» **AIM OF THE TASK**: Format the lines below as a numbered list, from the line with "Open the notifications bell in header" up to and including the line with "coord(30,76)", and skip any blank lines. Leave the pictures out of your answer.

» **EXTRACTED INFORMATION**:
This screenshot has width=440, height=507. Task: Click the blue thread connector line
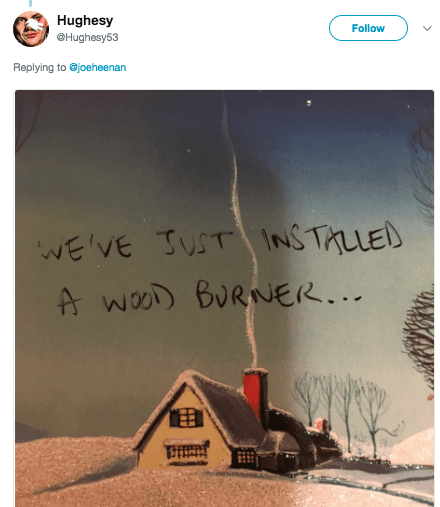[30, 3]
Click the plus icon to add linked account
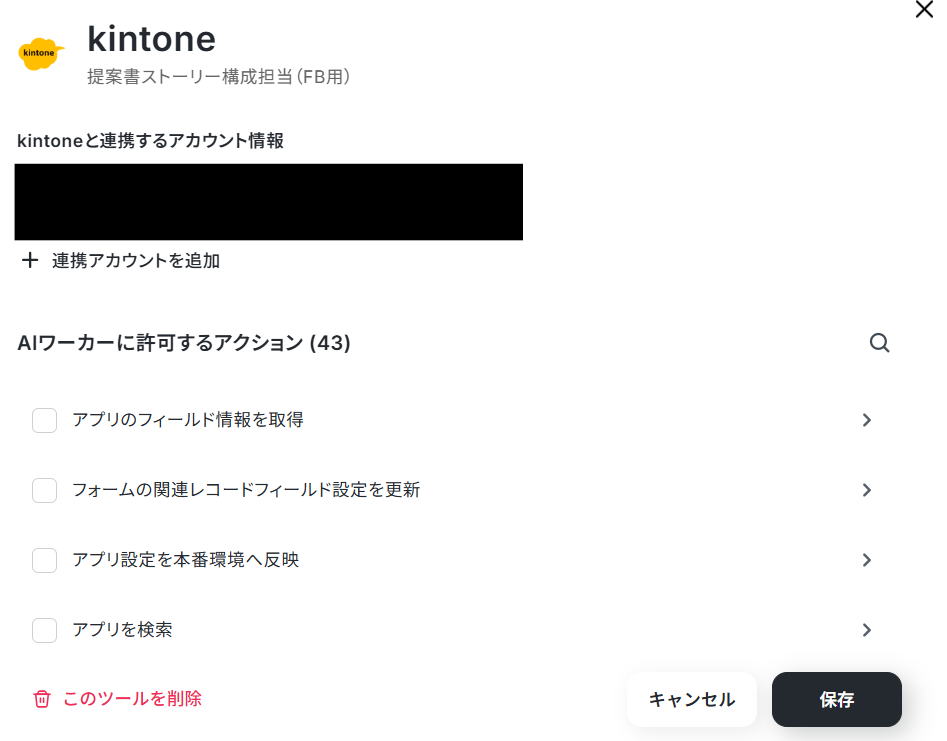 [x=30, y=260]
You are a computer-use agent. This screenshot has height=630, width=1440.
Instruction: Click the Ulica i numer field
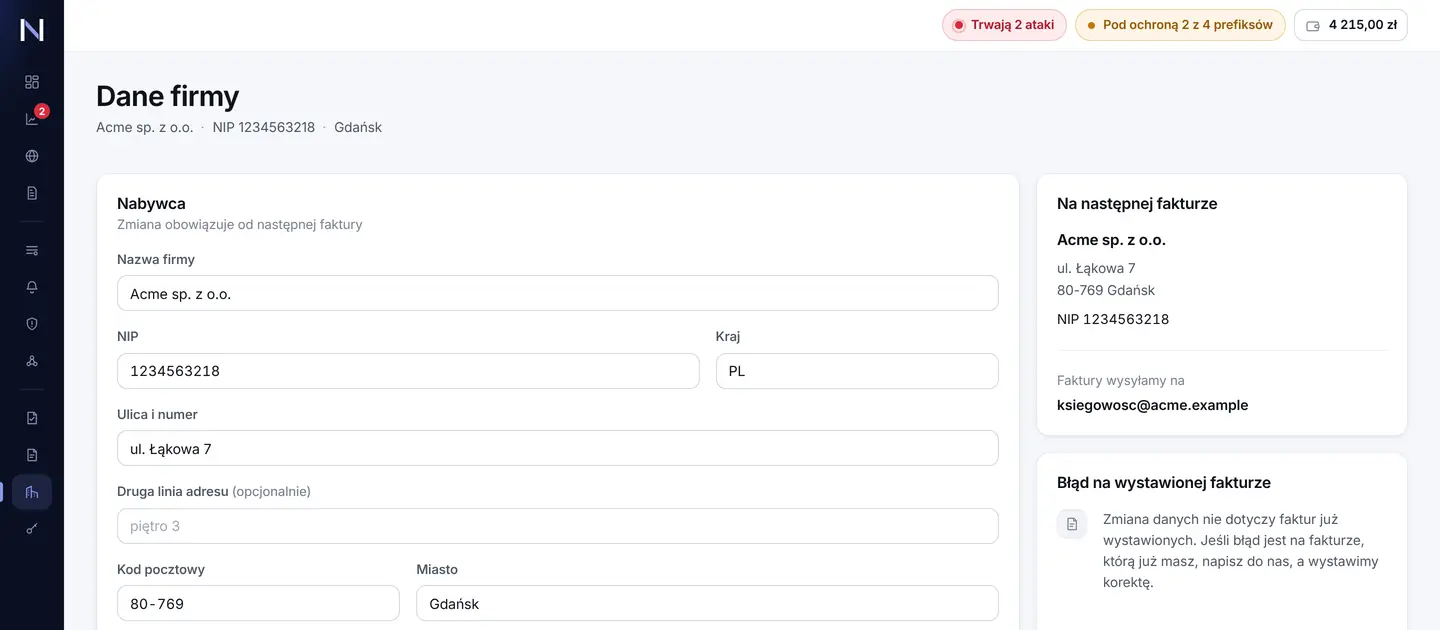pyautogui.click(x=558, y=448)
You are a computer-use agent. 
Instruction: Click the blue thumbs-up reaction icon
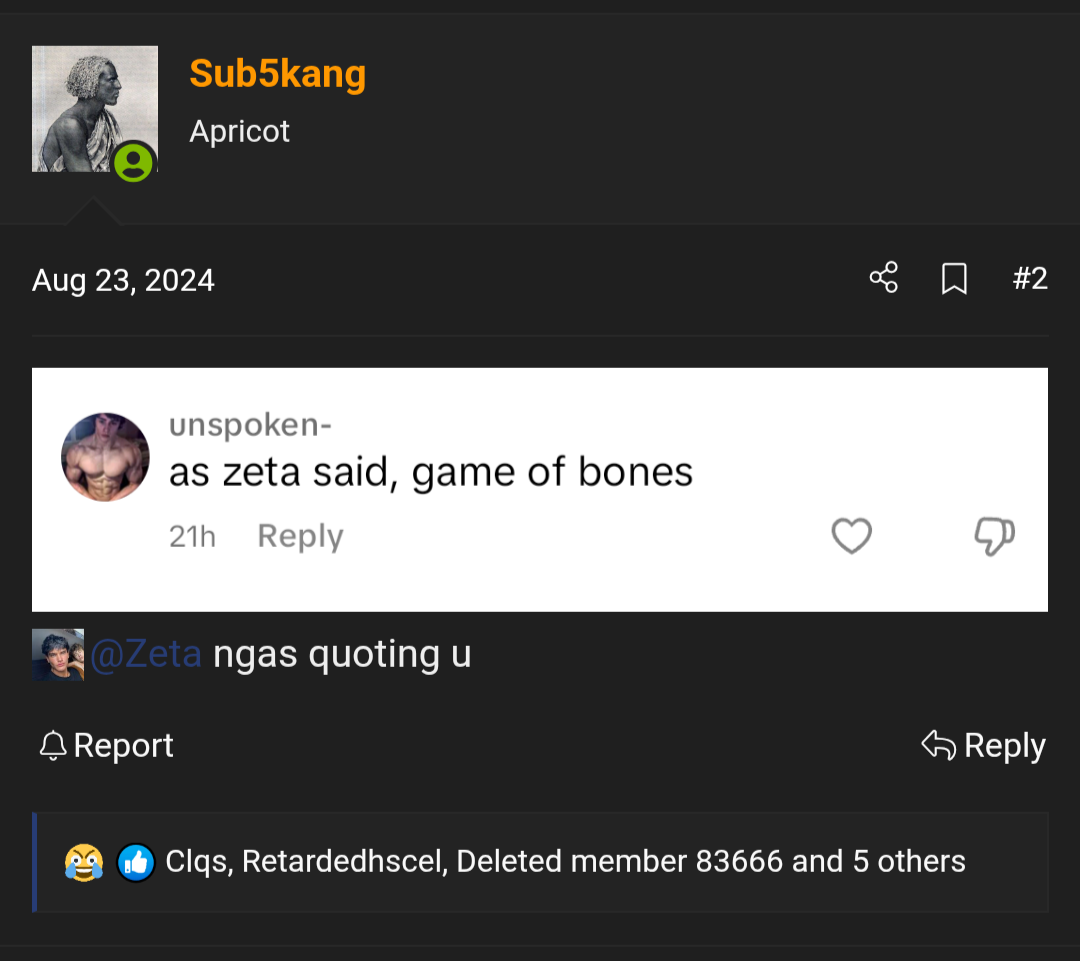135,862
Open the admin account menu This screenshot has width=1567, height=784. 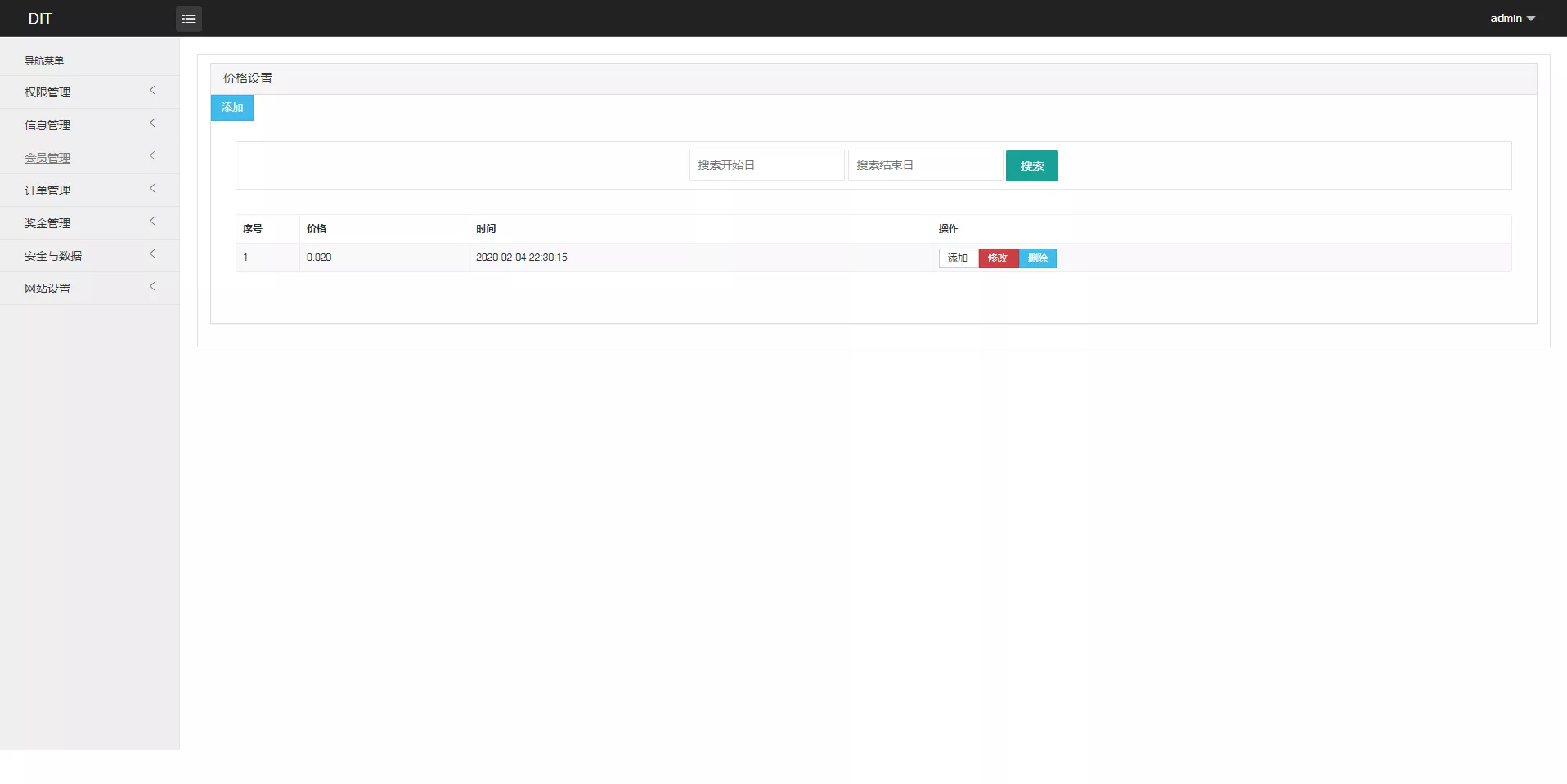pyautogui.click(x=1511, y=18)
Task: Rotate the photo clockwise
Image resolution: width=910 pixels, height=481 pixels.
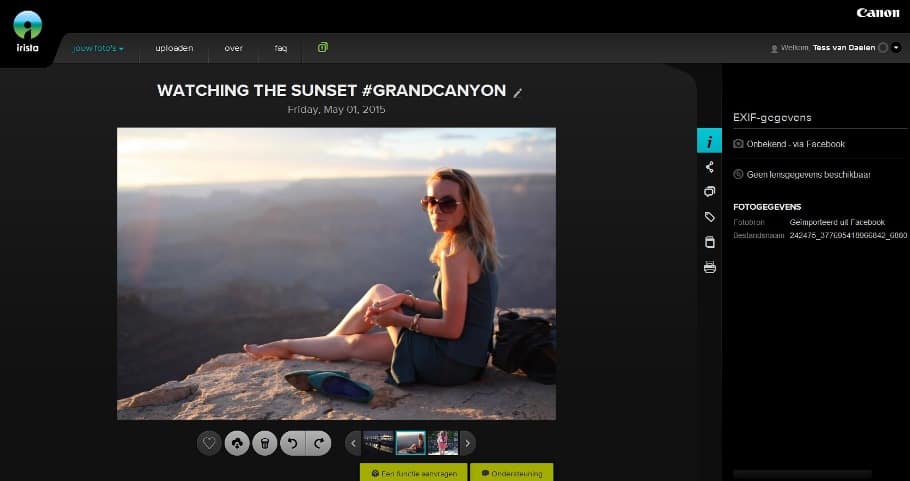Action: (319, 443)

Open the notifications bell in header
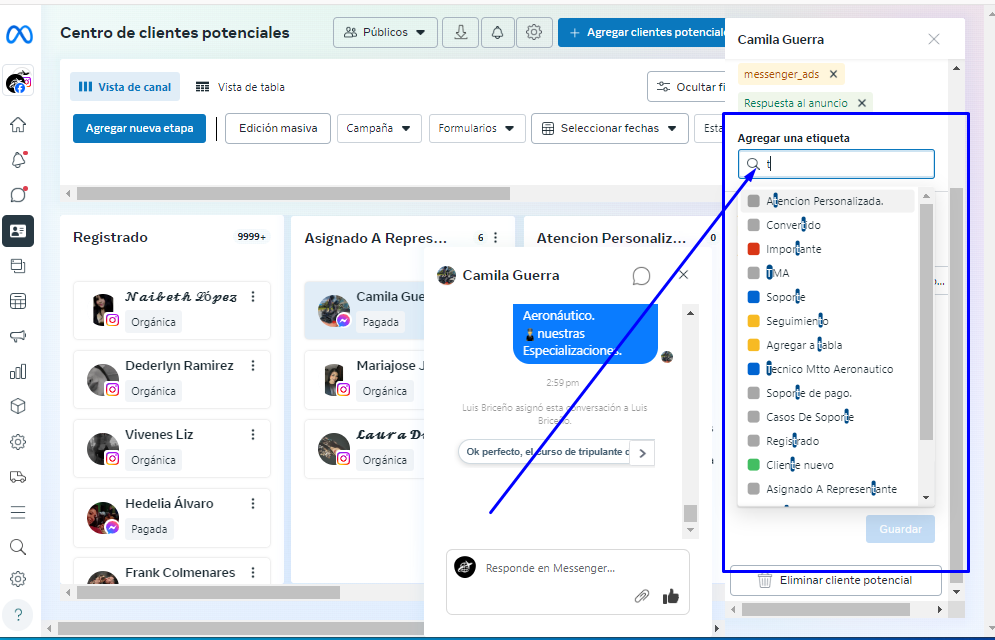coord(498,32)
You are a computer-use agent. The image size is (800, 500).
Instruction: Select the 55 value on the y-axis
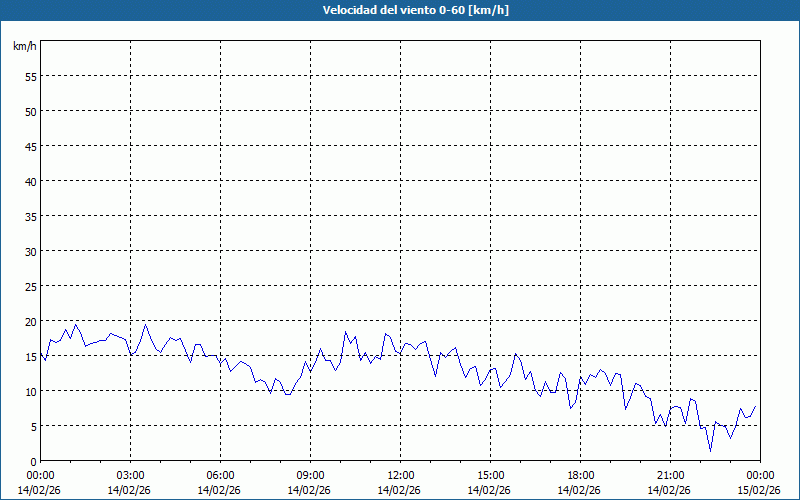coord(30,76)
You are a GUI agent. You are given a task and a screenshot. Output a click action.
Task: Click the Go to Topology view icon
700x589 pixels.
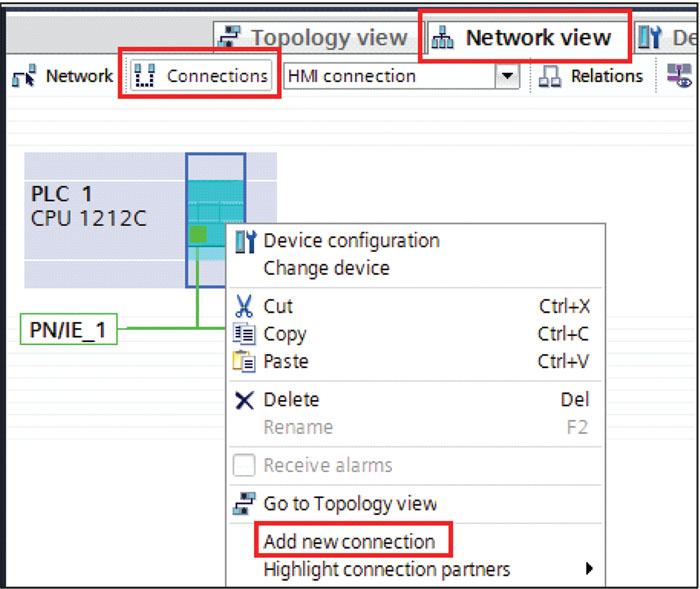pyautogui.click(x=244, y=504)
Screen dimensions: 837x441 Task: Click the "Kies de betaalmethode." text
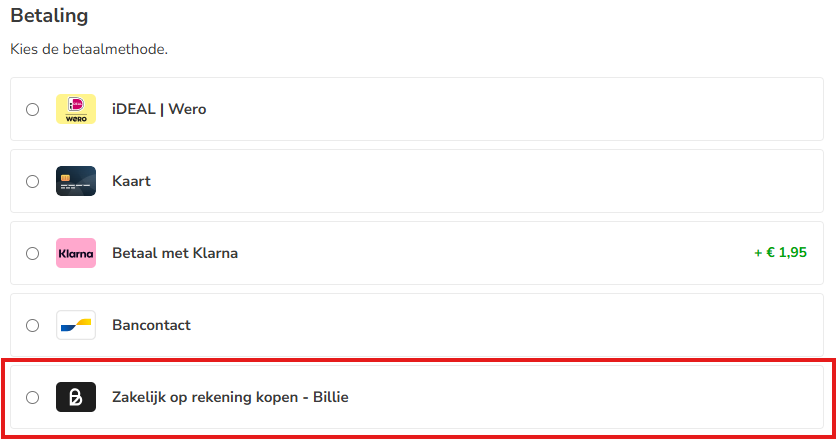click(89, 49)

» **EXERCISE SOLUTION**:
1. Open the notifications bell in header
2. coord(498,32)
3. You are a computer-use agent. The image size is (800, 500).
4. Instruction: Select the 55 value on the y-axis
5. coord(30,76)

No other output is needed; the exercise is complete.